The disagreement-sampling one is the highest-leverage if you only do one — it finds the failures you didn't think to write an eval for.
Are you evaluating on a held-out slice of real traffic, or a synthetic eval set generated by the teacher? I've found teacher-generated evals flatter the student, since they share the same blind spots.

Mykola Kondratiuk • Jun 7

yeah this matters beyond headlines. when a vendor trains on your API output logs, that’s a contract/licensing question, not a ML technique story. conflating the two lets real vendor risk hide behind tech confusion.

Iuliia Fokina • May 30

Thank you for this!

xulingfeng • Jun 2

GAD paper recommendation is gold — the discriminator-as-weakness-finder framing clicks immediately. That Qwen2.5-14B ≈ GPT-5-Chat result is striking. Been reading it since your last reply and the on-policy co-evolution is exactly what our "undifferentiated corpus" setup is missing.

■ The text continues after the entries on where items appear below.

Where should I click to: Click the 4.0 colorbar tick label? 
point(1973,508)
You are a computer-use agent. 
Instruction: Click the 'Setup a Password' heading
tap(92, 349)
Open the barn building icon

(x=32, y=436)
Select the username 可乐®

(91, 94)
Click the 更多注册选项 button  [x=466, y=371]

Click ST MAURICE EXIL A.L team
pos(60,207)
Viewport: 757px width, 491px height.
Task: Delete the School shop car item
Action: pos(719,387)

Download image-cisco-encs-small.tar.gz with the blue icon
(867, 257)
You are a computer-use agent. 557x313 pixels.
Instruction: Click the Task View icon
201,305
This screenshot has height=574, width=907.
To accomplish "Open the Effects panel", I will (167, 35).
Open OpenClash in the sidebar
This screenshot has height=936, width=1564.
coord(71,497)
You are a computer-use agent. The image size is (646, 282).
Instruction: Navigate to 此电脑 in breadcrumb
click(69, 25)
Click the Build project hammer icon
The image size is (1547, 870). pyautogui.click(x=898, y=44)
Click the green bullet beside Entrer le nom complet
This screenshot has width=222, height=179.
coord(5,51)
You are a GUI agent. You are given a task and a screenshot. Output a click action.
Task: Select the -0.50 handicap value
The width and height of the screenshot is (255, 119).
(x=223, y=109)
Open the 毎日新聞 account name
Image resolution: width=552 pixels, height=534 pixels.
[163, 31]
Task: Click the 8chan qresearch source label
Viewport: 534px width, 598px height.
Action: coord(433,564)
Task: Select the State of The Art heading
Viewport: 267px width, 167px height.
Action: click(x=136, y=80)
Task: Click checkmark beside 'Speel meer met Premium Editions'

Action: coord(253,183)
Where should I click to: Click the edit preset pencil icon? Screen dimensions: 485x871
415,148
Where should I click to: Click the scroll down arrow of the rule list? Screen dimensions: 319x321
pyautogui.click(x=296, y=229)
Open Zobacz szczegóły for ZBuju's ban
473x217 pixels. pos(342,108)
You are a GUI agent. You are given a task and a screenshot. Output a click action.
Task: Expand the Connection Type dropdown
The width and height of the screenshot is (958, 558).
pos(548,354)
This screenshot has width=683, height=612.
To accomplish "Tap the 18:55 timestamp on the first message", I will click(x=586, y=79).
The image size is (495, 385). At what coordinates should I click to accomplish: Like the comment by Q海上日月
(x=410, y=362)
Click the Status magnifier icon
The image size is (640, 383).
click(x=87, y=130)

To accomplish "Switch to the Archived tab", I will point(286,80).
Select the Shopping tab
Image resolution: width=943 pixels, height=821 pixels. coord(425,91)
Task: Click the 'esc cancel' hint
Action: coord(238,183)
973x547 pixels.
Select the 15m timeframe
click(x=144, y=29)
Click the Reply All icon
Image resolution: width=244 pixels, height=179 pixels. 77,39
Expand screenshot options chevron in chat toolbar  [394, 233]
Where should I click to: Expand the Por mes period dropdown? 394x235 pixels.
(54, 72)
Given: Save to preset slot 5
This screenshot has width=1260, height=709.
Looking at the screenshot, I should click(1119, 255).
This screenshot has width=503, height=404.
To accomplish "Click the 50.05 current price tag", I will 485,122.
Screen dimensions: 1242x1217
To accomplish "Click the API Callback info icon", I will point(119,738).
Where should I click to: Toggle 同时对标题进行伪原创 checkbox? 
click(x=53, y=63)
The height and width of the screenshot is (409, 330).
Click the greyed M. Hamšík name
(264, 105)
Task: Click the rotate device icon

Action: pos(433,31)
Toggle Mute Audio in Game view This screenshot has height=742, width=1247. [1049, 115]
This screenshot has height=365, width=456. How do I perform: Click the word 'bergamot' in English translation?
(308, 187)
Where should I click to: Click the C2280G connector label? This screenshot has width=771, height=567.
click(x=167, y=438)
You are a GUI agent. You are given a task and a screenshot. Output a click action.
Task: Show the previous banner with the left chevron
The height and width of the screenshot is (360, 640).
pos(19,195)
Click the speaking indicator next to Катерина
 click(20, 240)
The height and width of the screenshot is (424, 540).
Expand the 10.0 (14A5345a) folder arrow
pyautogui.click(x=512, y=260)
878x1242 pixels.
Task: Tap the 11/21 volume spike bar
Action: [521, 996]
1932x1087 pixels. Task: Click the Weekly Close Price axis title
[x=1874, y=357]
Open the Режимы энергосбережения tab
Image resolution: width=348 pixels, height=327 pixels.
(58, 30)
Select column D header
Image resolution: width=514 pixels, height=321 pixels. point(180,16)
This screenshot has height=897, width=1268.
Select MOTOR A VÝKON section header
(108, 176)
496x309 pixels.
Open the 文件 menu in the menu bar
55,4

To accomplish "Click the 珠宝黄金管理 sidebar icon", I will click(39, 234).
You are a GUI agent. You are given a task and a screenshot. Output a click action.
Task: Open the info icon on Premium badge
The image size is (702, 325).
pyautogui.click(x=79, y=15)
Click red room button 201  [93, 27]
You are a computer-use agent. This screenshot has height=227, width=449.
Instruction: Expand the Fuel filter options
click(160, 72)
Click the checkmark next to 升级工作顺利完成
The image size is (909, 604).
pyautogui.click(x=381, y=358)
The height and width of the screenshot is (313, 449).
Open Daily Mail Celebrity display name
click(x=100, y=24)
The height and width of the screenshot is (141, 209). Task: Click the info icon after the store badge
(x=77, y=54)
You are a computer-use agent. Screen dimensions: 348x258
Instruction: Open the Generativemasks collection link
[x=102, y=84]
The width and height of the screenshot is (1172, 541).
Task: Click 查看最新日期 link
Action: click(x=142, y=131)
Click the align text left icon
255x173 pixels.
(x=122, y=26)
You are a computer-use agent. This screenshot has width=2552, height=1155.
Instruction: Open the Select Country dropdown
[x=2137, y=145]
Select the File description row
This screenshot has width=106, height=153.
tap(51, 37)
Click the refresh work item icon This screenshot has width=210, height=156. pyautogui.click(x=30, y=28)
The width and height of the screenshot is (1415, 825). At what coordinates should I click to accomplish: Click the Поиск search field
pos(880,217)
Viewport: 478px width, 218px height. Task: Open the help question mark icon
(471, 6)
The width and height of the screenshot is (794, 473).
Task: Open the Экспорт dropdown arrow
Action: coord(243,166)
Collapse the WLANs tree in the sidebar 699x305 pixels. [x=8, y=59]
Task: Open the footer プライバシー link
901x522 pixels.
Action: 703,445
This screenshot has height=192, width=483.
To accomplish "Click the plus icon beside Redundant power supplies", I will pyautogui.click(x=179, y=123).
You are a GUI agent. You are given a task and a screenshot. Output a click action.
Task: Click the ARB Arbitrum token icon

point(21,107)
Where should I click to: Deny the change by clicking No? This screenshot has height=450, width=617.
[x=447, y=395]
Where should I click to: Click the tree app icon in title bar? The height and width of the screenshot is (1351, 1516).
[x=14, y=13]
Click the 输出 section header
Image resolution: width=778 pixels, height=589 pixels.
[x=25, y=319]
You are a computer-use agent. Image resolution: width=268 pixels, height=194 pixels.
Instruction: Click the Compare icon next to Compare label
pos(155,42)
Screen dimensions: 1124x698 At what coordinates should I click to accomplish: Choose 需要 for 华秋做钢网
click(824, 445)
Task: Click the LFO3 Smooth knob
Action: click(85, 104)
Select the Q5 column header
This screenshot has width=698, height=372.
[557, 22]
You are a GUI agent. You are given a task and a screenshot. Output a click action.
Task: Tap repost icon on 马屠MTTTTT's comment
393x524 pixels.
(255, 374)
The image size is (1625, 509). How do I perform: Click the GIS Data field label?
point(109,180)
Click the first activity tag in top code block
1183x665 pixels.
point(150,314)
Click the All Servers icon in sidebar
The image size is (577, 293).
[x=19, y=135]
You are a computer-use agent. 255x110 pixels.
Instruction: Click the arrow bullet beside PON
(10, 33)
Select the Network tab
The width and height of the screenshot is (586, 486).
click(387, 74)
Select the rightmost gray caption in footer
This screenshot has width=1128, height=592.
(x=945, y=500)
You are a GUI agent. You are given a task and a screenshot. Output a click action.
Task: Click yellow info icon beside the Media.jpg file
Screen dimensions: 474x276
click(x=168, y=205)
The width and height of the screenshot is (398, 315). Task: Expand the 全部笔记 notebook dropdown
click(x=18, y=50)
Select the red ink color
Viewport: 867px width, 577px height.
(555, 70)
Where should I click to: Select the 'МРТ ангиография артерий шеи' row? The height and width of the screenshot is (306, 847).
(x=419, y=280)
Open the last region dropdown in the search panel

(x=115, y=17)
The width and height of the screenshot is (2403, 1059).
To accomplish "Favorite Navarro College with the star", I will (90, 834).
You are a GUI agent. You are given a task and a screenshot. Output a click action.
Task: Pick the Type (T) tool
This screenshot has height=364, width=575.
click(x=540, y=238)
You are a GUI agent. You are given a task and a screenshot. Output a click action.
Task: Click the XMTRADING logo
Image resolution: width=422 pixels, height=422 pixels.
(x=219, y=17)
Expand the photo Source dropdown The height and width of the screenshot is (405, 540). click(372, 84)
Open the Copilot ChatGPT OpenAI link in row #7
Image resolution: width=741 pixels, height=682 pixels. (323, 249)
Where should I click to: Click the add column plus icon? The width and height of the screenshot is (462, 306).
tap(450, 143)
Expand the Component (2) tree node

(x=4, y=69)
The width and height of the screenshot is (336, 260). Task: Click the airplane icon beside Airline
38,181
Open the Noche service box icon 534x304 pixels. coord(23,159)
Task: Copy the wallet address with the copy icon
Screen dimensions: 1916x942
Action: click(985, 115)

On the 60%: it came from the "never fired" signal, not an eval suite. We ran our test automation suite against both DeepSeek V4 Flash and a bigger teacher, then tracked which capabilities the extra budget never touched across ~2 weeks of real PR traffic. About 40% of the teacher's capability space was dead code for our workflow. The signal is noisy (sample window luck), but the headroom it freed up was real.

And noted on the ToS — we're distilling for internal test automation, not shipping a competing model, so the compliance angle should be clean. Thanks for the heads-up though.

Sergei Parfenov • Jun 3

nice, the "never fired" signal is a great way to derive it empirically — way better than guessing the capability set up front. and yeah GAD's discriminator is basically that same instinct automated: instead of u eyeballing what never fired, it learns the gap on-policy and keeps moving the target as the student closes it. fits ur setup almost too well.

one thing id watch on the 40% "dead code" though — "never fired in 2 weeks of PR traffic" is a coverage signal, not a capability signal, and those two can look identical. some of that 40% is genuinely dead for ur workflow (drop it, free win). but some of it is the long tail — capabilities that fire rarely but are expensive when u need them and dont have them. both show up as "never fired" in a 2-week window. the way i tell them apart isnt frequency, its cost of being wrong: a capability that fires 0.1% of the time but causes a bad merge when missing is not the same as one thats truly unused, even though the sample says they're equal.

cheap insurance: before u cut a capability from the student, ask "if this fires next month and the student cant do it, what breaks?" if the answer is "nothing much," drop it. if its "we ship a regression," keep it in the teacher-fallback path even if it never fired in ur window. costs u almost nothing and saves the one incident that wipes out all the headroom u gained.
(and yeah, internal test automation vs shipping a competing model is a totally different ToS posture — agreed thats clean.)
good thread btw, this is the kind of back-and-forth i started the blog for. lmk how the GAD experiment goes.

xulingfeng • Jun 3

Good distinction. Frequency and cost-of-being-wrong aren't the same thing — we ran into this building MemBridge too. In testing, "never fired" is 90% dead code. But in a memory system there's a third category: stored but never retrieved yet. It's not dead, it just hasn't had its turn. Different shape from test coverage.

What we ended up doing: a hit counter on each memory entry. If it sits for N days with zero retrieval hits, then flag it as cleanable. Window-based cuts alone miss this — something stored yesterday has the same "never fired" profile as something dead for months.

GAD is on the list. Will report back once I run it. Appreciate the pointer.